2019-11-17
Serde is one of the most popular Rust crates, and deservedly so. If you aren't familiar, Serde describes itself as "a framework for serializing and deserializing Rust data structures efficiently and generically." What is most impressive to me is how robust the Serde data model has proven to be, allowing it to support human readable protocols like JSON and YAML, but also binary formats like Bincode. Its really a bonus that Serde does this while remaining exceptionally performant.
This blog posts dives into how Serde (along with the ecosystem of Serde data formats) is able to pull this off. To limit the scope of this post I am going to focus on Serde serialization to JSON, and skip any discussion of deserialization. If you are interested in deserialization (or a different data format) I believe you will be able to perform a similar analysis yourself after reading this post.
One of the things I like to do when I am first trying to reason about a new library is to think about how I might go about implementing it. Sometimes the method I think up is reasonably close, and other times I miss the mark fundamentally. This was a case of the latter, but I think it is educational to present anyway.
After reading about the Serde data model, which is described as "the API by which data structures and data formats interact", I was developing roughly the following mental model of how Serde might work.
Rust structure
↓
-- Serialize --> Structure in terms of the Serde data model
↓
-- Data format (JSON/Bincode/etc) --> Convert the Serde data model to the output format
I've included some real Serde example code below, to set some context before diving deeper into how I thought this might be implemented.
use serde::{Serialize, Deserialize};
#[derive(Serialize, Deserialize, Debug)]
struct Point {
x: i32,
y: i32,
}
fn main() {
let point = Point { x: 1, y: 2 };
// Convert the Point to a JSON string.
let serialized = serde_json::to_string(&point).unwrap();
// Prints serialized = {"x":1,"y":2}
println!("serialized = {}", serialized);
}
Mapping my mental model to this example, I expected #[derive(Serialize)]

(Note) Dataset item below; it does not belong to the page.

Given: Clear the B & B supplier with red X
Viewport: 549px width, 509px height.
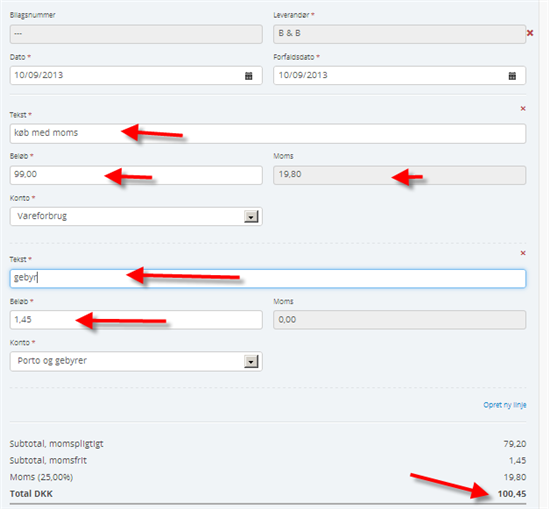Looking at the screenshot, I should (530, 33).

would output some code like:
impl Serialize for Point {
fn serialize(&self) -> SerdeDataModel {
...
}
}
Then I expected serde_json::to_string
to look roughly like:
fn to_string<T>(input: T) -> String
where T: Serialize
{
let serde_data_model = input.serialize();
let mut output = String::new();
// code which traverses the Serde data model
// representation and builds the JSON
for elem in serde_data_model {
match elem {
struct(content) => //.. serialize the struct into JSON
_ => // handle all other types in the Serde data model
}
}
output
}
I was starting to feel comfortable with this idea, so I dove into the source to see how close I was. I wanted to start by finding the definition of the Serde data model, which I expected would be a large enum. As you can probably guess, I was not able to find that enum because it doesn't actually exist.
Unable to confirm my suspicions about how Serde might work, I did try to peek through the code a bit to see if things would start making sense. But the Serde code base makes heavy use of generics (for good reason) and jumps rapidly between the Serde crate, the Serde data format crate, and code generated by the Serde derive macros, so I had a hard time making sense of it. At that time I moved to my second technique for understanding library code: pick an entry point into the library that I am familiar with as a user, and trace a code path through the library starting at that entry point.
Sticking with the example above, lets start with serde_json::to_string
.
// https://github.com/serde-rs/json/blob/10132f800fd1223ac698fa8c41b201dca152c413/src/ser.rs
// crate: serde_json
pub fn to_writer<W, T: ?Sized>(writer: W, value: &T) -> Result<()>
where
W: io::Write,
T: Serialize,
{
let mut ser = Serializer::new(writer);
try!(value.serialize(&mut ser));
Ok(())
}
pub fn to_vec<T: ?Sized>(value: &T) -> Result<Vec<u8>>
where
T: Serialize,
{
let mut writer = Vec::with_capacity(128);
try!(to_writer(&mut writer, value));
Ok(writer)
}
pub fn to_string<T: ?Sized>(value: &T) -> Result<String>
where
T: Serialize,
{
let vec = try!(to_vec(value));
let string = unsafe {
// We do not emit invalid UTF-8.
String::from_utf8_unchecked(vec)
};
Ok(string)
}
serde_json
provides a number of entry points depending on exactly how you plan to use the resulting JSON. In our case we wanted to trace the to_string
path, but we can quickly see that it just dispatches to to_vec
, which itself dispatches to to_writer
, which is where the first interesting work happens.
A Serializer
is created, which takes ownership of an io::Write
(which is really an &mut Vec<u8>
in our case. Then a mutable reference to that Serializer
is passed to the serialize
method on our Point
struct with value.serialize(&mut ser)
.
The serialize
method is part of the Serialize
trait. The trait definition is in the Serde crate, but right now I'm interested in the trait implementation for our Point
struct, which is generated because of the #[derive(Serialize)]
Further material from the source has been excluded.